[Extracted data entries]
[Start of section]

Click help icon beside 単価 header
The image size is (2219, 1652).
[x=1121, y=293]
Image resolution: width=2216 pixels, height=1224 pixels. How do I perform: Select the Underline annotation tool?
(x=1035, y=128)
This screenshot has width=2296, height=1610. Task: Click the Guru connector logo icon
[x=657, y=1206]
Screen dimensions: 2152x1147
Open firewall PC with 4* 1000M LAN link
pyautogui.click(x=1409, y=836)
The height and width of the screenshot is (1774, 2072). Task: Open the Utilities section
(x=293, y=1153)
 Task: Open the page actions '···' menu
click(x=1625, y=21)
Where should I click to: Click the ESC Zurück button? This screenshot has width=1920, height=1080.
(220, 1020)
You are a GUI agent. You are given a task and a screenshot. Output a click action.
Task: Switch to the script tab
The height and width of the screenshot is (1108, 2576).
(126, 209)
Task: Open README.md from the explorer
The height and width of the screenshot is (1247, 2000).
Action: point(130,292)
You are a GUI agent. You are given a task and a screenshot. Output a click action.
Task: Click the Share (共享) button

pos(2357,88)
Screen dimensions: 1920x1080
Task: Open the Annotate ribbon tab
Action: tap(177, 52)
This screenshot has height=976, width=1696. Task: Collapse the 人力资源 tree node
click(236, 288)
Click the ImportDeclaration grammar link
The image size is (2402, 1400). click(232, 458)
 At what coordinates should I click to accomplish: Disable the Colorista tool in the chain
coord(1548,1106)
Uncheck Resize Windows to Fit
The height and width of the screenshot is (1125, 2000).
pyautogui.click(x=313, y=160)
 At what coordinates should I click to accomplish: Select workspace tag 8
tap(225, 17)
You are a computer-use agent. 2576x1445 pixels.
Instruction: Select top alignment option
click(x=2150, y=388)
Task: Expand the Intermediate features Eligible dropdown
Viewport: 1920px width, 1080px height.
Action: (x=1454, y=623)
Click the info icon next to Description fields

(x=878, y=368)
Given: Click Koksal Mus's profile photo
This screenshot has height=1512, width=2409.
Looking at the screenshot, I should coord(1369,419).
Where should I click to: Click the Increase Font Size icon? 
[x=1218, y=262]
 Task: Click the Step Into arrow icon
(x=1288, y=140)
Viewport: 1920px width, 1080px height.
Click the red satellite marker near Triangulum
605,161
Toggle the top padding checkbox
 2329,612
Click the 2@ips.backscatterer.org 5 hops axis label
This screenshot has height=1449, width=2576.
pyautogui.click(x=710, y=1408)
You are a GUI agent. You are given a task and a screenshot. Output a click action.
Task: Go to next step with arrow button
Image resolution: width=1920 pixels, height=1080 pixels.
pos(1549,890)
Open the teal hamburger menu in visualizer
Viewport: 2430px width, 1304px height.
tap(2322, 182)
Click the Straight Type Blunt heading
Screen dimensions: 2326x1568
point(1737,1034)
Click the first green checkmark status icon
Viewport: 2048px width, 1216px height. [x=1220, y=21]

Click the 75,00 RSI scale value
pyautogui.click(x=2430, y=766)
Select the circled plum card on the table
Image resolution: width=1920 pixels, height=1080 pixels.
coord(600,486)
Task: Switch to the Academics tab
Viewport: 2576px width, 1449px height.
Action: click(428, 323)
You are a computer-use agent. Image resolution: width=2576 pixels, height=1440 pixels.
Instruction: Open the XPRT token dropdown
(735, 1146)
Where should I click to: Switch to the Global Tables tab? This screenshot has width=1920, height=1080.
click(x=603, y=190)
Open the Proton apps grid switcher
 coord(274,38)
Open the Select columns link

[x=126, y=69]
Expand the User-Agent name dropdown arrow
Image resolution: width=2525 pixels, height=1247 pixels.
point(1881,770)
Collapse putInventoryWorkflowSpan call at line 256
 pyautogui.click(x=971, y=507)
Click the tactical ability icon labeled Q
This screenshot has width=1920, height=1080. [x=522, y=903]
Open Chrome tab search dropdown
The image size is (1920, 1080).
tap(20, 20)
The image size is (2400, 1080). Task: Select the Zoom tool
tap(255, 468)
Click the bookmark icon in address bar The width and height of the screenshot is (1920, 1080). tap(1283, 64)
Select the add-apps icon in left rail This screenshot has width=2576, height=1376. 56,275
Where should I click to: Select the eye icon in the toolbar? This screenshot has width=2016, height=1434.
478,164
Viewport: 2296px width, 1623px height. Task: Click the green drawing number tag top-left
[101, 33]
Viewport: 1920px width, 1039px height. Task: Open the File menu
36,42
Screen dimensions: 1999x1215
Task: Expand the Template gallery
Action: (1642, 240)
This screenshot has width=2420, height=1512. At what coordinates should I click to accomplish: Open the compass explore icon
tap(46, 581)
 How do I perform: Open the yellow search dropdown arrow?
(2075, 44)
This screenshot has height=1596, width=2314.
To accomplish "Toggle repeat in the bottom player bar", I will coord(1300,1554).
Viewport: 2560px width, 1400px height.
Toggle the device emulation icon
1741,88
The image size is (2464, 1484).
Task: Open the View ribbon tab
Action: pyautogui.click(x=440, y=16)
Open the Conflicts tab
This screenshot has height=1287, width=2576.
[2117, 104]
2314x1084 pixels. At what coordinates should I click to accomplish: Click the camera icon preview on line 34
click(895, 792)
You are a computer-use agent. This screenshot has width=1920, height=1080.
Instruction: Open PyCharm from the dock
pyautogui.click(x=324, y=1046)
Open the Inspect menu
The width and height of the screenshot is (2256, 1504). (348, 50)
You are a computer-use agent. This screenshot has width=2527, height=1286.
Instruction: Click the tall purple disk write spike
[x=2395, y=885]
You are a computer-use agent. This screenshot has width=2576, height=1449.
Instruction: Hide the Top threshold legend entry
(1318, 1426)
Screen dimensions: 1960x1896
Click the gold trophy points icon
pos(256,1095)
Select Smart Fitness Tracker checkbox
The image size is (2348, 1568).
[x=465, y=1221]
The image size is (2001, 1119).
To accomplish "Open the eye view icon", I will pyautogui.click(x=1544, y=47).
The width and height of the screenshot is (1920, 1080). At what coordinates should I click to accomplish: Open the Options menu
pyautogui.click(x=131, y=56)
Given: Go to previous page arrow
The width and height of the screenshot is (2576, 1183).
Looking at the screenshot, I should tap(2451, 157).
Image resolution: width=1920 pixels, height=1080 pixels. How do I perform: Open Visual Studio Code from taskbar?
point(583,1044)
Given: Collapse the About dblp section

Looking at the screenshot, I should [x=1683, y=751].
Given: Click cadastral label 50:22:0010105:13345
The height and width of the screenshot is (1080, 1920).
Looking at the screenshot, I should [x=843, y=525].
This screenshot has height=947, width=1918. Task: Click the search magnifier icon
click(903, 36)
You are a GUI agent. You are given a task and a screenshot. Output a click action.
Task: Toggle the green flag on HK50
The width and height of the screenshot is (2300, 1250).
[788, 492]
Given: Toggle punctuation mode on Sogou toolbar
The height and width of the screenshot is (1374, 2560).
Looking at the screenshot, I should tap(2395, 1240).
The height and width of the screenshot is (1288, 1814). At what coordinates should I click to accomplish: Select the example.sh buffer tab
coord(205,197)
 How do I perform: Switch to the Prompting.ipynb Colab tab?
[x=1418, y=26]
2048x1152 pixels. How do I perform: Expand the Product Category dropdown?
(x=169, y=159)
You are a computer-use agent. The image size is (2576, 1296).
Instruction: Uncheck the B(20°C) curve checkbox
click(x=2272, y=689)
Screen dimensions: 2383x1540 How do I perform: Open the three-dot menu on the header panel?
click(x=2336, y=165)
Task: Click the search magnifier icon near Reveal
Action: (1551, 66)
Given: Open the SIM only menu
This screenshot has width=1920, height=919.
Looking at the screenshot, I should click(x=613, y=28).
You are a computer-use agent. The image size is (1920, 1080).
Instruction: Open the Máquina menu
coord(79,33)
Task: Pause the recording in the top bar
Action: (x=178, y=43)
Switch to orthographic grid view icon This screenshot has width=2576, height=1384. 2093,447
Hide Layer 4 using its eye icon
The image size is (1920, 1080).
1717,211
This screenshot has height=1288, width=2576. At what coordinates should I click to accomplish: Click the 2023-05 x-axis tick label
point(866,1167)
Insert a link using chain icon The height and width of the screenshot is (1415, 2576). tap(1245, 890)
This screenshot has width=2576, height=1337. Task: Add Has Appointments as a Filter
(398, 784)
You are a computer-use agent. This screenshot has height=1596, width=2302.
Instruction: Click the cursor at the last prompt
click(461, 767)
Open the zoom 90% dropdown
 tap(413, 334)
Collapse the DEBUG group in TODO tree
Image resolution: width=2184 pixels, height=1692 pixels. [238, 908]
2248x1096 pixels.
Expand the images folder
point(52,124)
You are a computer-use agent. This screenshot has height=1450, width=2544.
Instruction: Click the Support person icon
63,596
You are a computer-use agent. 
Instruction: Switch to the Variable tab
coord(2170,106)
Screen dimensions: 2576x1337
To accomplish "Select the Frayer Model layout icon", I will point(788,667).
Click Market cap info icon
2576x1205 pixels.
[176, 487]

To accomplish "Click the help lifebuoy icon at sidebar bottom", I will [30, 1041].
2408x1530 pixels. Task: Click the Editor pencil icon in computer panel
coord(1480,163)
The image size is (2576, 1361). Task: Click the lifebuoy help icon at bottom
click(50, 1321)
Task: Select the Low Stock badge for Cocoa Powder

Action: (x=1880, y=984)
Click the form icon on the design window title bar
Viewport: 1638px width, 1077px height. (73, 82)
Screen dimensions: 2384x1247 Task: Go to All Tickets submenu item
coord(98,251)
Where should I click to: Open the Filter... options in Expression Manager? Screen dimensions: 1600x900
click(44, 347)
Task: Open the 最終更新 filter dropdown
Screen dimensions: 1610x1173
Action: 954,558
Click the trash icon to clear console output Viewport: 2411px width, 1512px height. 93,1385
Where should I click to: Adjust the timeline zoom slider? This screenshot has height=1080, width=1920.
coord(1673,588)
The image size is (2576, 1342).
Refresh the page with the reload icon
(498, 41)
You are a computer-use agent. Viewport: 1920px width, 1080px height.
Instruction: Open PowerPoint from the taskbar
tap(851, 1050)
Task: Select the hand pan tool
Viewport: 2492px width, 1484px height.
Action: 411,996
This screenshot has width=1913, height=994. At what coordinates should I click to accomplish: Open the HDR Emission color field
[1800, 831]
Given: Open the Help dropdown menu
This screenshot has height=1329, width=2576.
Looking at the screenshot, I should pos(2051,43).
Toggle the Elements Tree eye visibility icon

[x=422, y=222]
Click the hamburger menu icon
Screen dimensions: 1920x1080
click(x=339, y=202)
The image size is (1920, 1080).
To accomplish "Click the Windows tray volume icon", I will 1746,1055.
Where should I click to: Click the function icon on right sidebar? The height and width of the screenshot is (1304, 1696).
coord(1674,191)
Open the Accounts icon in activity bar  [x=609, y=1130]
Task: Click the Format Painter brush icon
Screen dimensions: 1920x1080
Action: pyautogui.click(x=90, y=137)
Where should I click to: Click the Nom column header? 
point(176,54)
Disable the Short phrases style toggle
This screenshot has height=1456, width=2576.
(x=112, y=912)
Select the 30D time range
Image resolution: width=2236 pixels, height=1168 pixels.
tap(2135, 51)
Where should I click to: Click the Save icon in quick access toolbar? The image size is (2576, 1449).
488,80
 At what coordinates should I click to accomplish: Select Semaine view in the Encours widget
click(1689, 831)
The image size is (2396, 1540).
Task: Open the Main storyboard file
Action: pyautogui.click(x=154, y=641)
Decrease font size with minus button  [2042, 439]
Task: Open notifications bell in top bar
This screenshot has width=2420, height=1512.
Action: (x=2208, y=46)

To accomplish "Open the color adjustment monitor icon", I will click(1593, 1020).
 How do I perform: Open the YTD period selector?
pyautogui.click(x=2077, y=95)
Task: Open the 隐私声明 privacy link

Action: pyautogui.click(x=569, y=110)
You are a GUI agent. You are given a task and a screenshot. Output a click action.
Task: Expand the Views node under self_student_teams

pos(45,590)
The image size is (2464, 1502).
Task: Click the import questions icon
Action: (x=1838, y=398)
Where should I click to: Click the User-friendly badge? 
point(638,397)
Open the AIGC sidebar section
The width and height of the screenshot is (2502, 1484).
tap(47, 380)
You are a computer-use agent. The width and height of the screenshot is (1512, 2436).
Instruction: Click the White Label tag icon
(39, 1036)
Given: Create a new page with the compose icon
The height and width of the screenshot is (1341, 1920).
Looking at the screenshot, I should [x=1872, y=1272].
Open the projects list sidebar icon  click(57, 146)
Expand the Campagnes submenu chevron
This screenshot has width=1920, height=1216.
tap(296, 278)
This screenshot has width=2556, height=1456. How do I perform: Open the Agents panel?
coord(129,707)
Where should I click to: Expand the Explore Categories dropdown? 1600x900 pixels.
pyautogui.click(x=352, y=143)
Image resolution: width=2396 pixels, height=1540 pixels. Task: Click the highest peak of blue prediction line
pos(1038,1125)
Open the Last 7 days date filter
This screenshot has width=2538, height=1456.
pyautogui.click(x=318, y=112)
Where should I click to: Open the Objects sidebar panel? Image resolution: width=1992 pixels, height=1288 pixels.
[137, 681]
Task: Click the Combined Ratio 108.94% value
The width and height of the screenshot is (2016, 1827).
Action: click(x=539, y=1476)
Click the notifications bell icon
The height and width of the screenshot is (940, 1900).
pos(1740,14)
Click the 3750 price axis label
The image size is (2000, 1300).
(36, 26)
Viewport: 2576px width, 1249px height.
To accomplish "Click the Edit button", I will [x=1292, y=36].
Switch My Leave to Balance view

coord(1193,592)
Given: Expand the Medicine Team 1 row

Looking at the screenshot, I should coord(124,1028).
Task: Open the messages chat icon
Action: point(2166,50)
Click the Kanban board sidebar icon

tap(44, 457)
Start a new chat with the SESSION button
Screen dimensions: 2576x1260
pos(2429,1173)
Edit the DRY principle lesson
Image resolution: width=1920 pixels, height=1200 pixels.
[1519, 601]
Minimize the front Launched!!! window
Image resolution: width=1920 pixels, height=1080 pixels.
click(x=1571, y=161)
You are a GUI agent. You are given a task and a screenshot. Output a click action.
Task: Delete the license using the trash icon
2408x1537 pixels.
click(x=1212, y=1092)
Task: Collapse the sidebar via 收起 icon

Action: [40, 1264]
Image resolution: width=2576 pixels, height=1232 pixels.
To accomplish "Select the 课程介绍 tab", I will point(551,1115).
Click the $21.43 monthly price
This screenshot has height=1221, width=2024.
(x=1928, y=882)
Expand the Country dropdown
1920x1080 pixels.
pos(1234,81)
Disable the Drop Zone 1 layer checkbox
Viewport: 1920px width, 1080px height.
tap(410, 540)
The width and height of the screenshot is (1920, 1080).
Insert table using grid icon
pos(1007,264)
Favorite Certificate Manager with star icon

[End of section]

▶ [Task to complete]:
Search the records for the string "trash" and report each line that has it.

▶ [Answer box]:
Click the trash icon to clear console output Viewport: 2411px width, 1512px height. 93,1385
Task: Delete the license using the trash icon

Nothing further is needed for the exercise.